Secondly, we added a few display options to show either absolute number of cases or the percentage of cases compared to the country’s population, because the population of each country differs significantly and may interfere with the interpretation of the visualization. For the same reason, we changed the line chart to % Population Vaccinated rather than the absolute number.
We also added display options for showing different color maps, since some colors work better on certain data and we would like to give the freedom to explore our visualization. Additionally, we modified the original bar chart in the third view to separate donut charts with color endings. Because the vaccination policies we encoded are four separate indices between 0 and 100%, we think a donut chart could better visualize the percentage.

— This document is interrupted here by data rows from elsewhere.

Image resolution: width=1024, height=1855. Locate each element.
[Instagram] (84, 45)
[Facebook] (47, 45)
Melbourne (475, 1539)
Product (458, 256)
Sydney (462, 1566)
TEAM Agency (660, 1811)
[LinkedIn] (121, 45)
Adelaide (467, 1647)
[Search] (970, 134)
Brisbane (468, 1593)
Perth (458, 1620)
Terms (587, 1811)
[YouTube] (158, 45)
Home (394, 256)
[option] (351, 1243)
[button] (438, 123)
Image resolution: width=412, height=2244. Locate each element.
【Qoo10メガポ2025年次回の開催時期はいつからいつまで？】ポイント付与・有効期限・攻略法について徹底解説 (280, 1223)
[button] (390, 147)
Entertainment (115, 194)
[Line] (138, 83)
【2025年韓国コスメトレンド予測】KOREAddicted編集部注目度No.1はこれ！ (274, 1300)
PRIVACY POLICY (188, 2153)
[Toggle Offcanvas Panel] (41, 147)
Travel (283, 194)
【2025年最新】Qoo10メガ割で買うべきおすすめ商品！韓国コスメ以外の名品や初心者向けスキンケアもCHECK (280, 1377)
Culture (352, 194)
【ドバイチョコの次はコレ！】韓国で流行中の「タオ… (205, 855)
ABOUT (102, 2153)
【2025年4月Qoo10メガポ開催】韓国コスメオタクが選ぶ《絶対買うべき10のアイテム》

Lastly, after examining the heatmap, we hypothesized that the emergence of omicron may contribute to the increase of confirmed cases and the decrease of confirmed deaths. Therefore, we added a pin indicating the emergence of Omicron, along with a tooltip showing detailed information about it. Indeed, the number of confirmed deaths significantly increases across the world after the emergence of Omicron, while admittedly the number of confirmed deaths decreases for Omicron’s less fatality rate.
Moreover, our visualization goals have also changed throughout the process. Beforehand, we expected that our visualization would provide country-specific information for individual citizens on their vaccination decisions. However, after finalizing the visualization, we realized that Covid vaccine did not help much in stopping the pandemic. Therefore, our visualization goal has shifted to inform the local authorities regarding the need for an effective vaccine with better support of vaccination policies.